● What this task involves
Please pick out each line below that contains the word "starting", and copy those lines.

● Entries supplied
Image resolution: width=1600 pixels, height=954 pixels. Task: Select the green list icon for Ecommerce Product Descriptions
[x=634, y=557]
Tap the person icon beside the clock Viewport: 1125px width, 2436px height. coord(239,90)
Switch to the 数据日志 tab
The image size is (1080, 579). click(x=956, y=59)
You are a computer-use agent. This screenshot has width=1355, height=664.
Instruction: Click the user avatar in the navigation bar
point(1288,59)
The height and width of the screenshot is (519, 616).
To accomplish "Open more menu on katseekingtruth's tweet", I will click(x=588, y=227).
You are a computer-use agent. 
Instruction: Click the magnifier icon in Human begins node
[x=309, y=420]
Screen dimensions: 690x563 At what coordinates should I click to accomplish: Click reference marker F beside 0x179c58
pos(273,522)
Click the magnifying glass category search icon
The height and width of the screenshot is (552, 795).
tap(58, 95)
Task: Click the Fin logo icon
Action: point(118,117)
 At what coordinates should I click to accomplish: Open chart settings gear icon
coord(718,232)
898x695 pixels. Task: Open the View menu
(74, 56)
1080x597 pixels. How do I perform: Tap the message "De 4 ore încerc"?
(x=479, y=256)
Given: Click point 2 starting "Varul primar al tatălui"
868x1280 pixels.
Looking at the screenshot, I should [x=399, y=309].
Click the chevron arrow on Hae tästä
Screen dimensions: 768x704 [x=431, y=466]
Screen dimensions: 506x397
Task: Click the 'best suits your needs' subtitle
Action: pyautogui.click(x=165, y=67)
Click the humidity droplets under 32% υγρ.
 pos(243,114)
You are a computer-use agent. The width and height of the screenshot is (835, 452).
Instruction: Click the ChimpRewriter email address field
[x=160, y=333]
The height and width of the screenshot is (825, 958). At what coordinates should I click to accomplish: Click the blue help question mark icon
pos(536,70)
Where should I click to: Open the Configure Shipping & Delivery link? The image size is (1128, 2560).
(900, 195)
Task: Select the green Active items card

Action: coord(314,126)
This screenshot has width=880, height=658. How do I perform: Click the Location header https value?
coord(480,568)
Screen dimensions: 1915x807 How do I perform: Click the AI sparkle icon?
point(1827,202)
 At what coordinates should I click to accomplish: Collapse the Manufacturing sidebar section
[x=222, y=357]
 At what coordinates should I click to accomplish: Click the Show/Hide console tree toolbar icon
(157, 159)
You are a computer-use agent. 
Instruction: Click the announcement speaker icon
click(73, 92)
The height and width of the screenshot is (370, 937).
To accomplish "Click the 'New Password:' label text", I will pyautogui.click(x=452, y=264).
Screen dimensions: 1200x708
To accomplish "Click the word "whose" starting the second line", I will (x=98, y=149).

● Solved exercise
Given: Click point 2 starting "Varul primar al tatălui"
To accomplish "Click the word "whose" starting the second line", I will (x=98, y=149).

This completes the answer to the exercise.